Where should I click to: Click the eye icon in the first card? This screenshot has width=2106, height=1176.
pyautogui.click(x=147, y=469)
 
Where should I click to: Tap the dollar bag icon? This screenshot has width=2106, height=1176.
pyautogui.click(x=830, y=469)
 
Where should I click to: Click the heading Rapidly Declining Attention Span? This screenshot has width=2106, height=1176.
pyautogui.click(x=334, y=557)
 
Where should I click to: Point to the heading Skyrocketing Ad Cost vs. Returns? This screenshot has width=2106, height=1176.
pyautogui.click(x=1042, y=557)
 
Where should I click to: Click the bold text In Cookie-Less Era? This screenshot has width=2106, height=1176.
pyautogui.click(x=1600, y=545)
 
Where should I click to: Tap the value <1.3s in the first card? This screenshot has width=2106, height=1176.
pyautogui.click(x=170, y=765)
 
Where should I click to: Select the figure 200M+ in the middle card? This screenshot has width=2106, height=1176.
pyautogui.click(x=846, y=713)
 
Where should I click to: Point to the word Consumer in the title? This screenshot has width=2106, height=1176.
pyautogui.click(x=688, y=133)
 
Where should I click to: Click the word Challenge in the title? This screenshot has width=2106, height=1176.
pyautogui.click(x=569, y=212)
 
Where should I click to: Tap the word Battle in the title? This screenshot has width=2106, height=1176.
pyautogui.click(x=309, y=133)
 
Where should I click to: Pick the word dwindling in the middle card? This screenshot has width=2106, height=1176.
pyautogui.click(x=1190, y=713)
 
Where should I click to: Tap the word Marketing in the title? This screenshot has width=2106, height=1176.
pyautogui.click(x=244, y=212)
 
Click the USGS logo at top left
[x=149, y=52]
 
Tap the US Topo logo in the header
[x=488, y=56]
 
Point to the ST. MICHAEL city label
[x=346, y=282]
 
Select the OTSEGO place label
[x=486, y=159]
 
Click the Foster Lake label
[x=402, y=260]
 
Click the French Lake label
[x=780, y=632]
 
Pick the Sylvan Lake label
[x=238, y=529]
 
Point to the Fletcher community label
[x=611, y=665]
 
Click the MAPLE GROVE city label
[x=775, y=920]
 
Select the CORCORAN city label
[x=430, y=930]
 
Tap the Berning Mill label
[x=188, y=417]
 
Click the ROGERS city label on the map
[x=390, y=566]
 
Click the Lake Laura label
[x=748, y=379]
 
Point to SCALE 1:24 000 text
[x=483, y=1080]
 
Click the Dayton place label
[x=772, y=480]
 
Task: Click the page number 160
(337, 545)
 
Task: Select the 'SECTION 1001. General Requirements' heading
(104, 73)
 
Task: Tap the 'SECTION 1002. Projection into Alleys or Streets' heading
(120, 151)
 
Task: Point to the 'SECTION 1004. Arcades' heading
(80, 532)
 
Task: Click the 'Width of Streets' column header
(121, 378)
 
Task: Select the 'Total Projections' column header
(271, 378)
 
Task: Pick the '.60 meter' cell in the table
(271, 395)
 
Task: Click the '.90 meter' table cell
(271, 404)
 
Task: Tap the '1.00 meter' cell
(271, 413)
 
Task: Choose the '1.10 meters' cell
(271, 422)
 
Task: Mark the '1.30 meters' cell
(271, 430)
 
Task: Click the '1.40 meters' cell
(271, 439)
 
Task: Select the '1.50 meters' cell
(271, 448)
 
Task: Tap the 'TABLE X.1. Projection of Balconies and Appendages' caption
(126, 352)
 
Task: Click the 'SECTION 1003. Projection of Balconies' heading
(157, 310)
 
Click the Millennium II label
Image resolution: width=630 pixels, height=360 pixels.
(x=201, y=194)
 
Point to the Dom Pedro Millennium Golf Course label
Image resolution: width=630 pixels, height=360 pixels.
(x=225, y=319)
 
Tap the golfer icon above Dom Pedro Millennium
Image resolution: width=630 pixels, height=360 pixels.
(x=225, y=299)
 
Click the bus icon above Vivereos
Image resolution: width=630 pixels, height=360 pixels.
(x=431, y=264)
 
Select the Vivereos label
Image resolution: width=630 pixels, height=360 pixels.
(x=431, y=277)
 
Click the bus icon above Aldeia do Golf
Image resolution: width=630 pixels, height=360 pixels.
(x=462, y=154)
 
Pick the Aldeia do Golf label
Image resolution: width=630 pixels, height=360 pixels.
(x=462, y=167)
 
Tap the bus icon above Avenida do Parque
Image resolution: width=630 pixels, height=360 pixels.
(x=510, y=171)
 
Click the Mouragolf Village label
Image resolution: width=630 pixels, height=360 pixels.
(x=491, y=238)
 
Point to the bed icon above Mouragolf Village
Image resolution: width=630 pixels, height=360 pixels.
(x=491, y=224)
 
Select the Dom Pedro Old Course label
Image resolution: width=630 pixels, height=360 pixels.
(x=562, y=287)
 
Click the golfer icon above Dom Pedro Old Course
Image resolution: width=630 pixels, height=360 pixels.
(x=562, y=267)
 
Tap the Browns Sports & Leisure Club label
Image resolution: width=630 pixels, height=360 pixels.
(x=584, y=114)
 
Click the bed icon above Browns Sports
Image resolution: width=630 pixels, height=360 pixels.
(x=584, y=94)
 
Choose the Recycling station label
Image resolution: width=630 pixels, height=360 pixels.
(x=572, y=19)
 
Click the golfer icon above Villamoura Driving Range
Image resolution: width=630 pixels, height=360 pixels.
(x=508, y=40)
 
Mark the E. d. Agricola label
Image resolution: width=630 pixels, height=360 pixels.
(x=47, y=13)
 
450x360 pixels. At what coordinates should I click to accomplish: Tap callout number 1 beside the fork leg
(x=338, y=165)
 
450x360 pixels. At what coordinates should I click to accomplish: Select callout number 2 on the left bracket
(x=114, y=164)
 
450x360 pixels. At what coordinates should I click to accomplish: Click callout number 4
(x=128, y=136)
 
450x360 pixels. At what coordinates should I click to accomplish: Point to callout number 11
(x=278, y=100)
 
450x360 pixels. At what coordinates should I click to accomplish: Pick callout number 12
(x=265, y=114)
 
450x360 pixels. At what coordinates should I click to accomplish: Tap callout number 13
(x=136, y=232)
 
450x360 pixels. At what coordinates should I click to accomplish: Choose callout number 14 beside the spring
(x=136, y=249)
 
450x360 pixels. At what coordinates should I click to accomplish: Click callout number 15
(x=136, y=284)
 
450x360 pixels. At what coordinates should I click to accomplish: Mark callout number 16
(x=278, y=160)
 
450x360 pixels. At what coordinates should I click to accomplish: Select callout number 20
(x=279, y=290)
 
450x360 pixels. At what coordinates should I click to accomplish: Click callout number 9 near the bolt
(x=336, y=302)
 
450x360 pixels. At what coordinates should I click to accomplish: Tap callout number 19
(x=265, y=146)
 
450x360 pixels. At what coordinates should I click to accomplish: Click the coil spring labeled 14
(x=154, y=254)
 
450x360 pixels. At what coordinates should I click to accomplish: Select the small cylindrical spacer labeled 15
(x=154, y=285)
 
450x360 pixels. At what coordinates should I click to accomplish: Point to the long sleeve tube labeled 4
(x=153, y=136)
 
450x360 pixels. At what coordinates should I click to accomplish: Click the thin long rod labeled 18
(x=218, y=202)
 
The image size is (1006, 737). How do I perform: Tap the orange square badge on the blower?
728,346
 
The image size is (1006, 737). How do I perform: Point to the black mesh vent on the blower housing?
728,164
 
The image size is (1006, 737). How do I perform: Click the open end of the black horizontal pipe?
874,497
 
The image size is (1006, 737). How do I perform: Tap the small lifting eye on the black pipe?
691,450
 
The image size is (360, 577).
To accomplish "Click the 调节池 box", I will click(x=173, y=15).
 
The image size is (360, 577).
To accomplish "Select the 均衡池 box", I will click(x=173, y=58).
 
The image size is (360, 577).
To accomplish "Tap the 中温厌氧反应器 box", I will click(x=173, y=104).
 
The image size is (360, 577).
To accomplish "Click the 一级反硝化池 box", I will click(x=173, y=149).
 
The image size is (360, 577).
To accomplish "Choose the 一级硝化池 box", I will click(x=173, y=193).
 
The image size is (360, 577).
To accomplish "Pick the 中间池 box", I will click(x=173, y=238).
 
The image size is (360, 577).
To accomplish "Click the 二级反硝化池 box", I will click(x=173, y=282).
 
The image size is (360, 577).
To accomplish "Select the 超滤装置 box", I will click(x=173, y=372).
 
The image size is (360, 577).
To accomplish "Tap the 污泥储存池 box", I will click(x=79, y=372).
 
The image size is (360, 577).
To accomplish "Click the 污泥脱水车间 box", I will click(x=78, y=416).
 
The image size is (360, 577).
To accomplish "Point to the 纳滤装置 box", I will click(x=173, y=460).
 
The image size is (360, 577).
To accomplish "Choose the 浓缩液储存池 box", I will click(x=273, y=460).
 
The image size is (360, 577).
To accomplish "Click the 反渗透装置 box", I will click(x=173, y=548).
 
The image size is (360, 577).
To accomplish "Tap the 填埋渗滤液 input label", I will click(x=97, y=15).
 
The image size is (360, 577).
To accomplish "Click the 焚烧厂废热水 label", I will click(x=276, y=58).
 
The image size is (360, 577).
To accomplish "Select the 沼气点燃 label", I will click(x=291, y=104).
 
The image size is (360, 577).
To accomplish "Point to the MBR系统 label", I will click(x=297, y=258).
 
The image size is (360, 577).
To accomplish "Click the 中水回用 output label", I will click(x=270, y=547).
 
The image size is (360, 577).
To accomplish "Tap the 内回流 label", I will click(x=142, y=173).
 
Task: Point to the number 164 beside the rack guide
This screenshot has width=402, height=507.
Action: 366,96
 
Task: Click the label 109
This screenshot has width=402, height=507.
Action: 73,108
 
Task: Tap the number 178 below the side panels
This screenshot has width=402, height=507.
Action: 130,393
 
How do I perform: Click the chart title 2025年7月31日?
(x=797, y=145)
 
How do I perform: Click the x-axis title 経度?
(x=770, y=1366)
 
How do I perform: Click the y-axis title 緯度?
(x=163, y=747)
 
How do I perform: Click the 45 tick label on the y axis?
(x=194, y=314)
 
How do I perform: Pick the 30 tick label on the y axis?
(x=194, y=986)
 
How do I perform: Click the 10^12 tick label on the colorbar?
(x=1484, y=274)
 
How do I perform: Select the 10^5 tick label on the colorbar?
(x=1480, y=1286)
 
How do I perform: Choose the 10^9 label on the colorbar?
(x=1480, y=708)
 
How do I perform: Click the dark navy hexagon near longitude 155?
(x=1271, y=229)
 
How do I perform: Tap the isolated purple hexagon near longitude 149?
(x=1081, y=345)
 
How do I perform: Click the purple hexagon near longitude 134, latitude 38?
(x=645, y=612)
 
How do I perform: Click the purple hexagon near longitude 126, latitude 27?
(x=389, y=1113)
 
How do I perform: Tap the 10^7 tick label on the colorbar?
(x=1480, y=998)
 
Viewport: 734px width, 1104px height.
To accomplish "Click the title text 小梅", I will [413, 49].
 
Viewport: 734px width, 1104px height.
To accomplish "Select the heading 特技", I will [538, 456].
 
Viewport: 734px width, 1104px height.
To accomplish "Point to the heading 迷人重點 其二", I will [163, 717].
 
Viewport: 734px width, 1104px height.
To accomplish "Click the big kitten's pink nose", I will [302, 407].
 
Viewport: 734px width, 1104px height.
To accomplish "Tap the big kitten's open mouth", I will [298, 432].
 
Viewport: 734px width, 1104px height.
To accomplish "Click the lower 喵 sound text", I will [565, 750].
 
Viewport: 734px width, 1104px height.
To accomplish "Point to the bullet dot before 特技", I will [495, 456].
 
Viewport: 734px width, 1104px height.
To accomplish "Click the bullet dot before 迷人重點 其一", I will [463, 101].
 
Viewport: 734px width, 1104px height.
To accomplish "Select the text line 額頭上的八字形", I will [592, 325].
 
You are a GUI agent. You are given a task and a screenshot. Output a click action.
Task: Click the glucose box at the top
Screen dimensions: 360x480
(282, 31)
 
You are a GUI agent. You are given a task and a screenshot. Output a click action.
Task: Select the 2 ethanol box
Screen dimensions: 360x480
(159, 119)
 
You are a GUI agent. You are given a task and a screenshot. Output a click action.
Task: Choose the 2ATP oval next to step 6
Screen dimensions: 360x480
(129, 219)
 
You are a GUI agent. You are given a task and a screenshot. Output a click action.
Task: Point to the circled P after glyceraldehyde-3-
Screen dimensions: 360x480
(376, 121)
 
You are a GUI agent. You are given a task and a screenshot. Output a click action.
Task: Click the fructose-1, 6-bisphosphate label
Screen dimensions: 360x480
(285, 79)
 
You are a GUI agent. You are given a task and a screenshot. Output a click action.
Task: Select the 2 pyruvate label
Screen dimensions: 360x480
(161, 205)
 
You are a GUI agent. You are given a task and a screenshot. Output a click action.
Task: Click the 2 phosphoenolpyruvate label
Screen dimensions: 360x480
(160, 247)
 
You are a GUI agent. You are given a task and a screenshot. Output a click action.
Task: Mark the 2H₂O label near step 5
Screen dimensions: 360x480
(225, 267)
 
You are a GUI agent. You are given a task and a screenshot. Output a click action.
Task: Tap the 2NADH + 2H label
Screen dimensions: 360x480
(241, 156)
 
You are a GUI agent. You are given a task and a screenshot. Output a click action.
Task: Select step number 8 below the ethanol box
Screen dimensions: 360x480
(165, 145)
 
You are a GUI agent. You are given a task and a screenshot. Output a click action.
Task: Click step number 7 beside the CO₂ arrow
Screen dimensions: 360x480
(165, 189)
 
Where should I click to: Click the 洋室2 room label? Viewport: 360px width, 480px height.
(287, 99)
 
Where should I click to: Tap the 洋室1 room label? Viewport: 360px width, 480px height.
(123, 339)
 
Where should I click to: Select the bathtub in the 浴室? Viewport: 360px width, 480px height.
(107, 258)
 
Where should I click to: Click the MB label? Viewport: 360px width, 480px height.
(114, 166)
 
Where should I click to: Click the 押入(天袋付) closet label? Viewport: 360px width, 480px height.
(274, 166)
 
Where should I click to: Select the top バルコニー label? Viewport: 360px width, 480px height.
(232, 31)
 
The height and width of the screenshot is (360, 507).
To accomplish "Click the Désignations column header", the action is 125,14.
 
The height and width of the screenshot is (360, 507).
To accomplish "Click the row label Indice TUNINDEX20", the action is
+===+
Reproduce the material above word for word, starting with the line containing "Pick the Aldeia do Golf label" and going on through the line containing "(x=491, y=224)", both included.

Pick the Aldeia do Golf label
Image resolution: width=630 pixels, height=360 pixels.
(x=462, y=167)
 
Tap the bus icon above Avenida do Parque
Image resolution: width=630 pixels, height=360 pixels.
(x=510, y=171)
 
Click the Mouragolf Village label
Image resolution: width=630 pixels, height=360 pixels.
(x=491, y=238)
 
Point to the bed icon above Mouragolf Village
Image resolution: width=630 pixels, height=360 pixels.
(x=491, y=224)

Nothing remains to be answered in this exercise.